Une exploration chirurgicale est indispensable en cas de doute clinique et/ou échographique. Leroy et al. [19] ont rapporté la réalisation d'orchidectomie partielle en cas de résultat extemporané évocateur d'une tumeur bénigne. Dans notre série, la corrélation entre peropératoire congelés pathologie et finalement s'est avéré être très précis. C'est pourquoi nous recommandons l'utilisation. Même contre un résultat négatif peropératoire, l'orchidectomie partielle est le traitement de référence. Toutefois, si le diagnostic correspond à une lésion néoplasique, étant tumeurs de petit volume, la chirurgie testiculaire d'épargne s'est avéré être carcinologiquement sûr dans ces cas.
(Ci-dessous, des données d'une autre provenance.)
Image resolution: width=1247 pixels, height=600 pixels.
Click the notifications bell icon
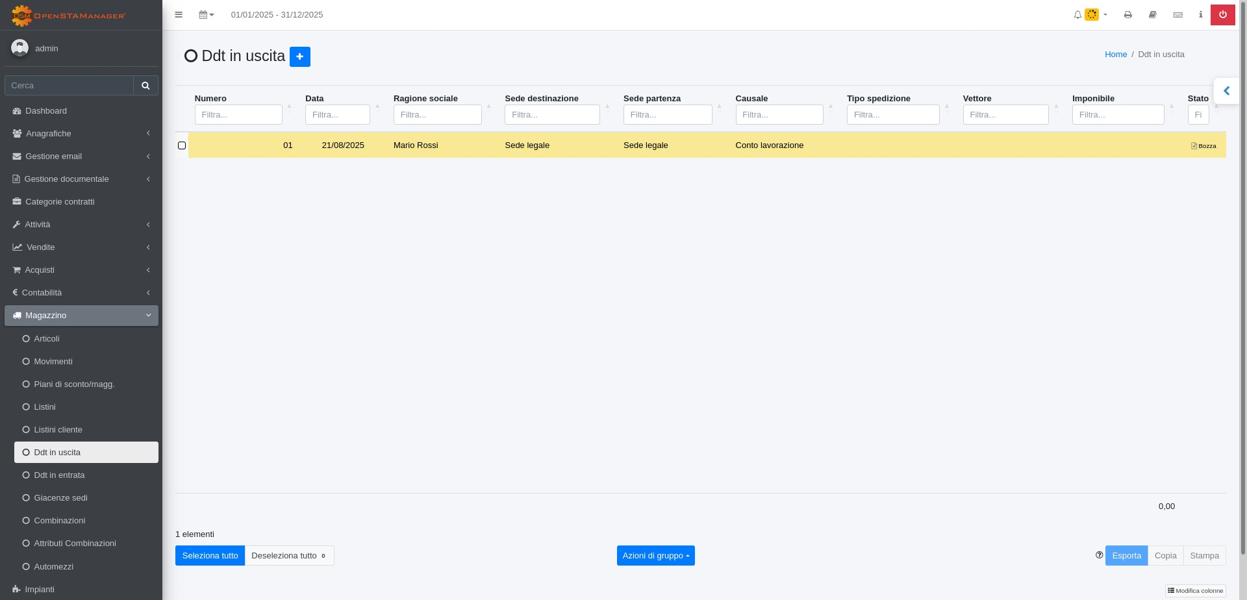coord(1077,15)
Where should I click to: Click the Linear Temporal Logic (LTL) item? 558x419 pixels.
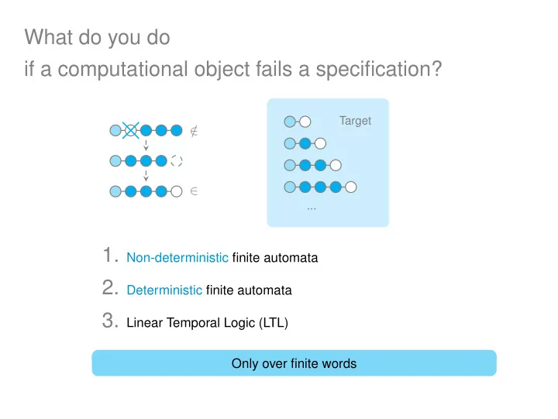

Pour Durand et al., une orchidectomie partielle était réalisée pour des indications électives notamment en cas de testicule unique ou en cas de testicule controlatéral sain lorsque la tumeur correspondait à moins de 30 à 50 % du volume testiculaire [20, 21].


Sheynkin et al. ont proposé un algorithme de prise en charge des TTNP basé sur l'analyse histologique des tumeurs (Figure 1) [7].


Figure 1
Figure 1. 

Algorithme proposé par Sheynkin et al. [7]




Une orchidectomie totale est le traitement de référence en cas de doute clinique peropératoire et/ou histologique à l'examen extemporanée.


Dans notre série, les valeurs postopératoires de testostéronémie était normale pour la majorité des patients, cependant les fonctions endocrine et exocrine après chirurgie conservatrice n'ont pas été évaluées avec précision [22].


Compte tenu du taux de 50 % de TTNP bénignes concordant avec les résultats de la littérature, un traitement conservateur avec préservation du parenchyme testiculaire a été réalisé pour des cas sélectionnés.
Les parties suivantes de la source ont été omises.